O vice-presidente do senado ficou ferido na "enorme" explosão

O grupo 'jihadista' Estado Islâmico (EI) reivindicou o atentado bombista suicida que hoje matou pelo menos 25 pessoas ao atingir uma coluna de veículos onde seguia o vice-presidente do Senado paquistanês na província do Baluchistão.

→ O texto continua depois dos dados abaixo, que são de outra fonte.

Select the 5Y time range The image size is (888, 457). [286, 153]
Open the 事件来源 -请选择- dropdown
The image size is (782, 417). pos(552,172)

A reivindicação foi publicada na agência de notícias Aaamaq, próxima do grupo 'jihadista', horas depois do atentado.

De acordo com a polícia e testemunhas, o vice-presidente do senado, Maulana Abdul Ghafoor Haideri, ficou ferido na "enorme" explosão, que segundo a polícia também provocou cerca de 30 feridos.

A coluna de veículos encontrava-se no distrito de Mastung, a cerca de uma hora por estrada da capital provincial Quetta, no sudoeste do país.

"Estou vivo, Alá salvou a minha vida", disse Haideri em declarações à televisão. "Foi uma explosão súbita, fui atingido por estilhaços do para-brisas. O motorista e outras pessoas que estavam perto de mim ficaram gravemente feridas", acrescentou.

O Paquistão tem registado frequentes ataques de grupos islâmicos radicais contra minorias religiosas ou representantes do aparelho de Estado, desde políticos a membros do sistema judicial.

O último ataque ocorreu em finais de abril, quando dez membros da comunidade xiita morreram e 13 ficaram feridos num atentado bombista no noroeste do país.

Islamabad desencadeou uma vasta operação militar por todo o país designada Radd-ul-Fasaad ("Eliminação da discórdia") na sequência de uma série de atentados em fevereiro que provocaram cerca de 130 mortos.

A ofensiva é o prosseguimento da operação Zarb-e-Azb, iniciada nas zonas tribais em junho de 2014 e com o exército a reivindicar a morte de 3.500 insurgentes, um número que não foi confirmado por fontes independentes.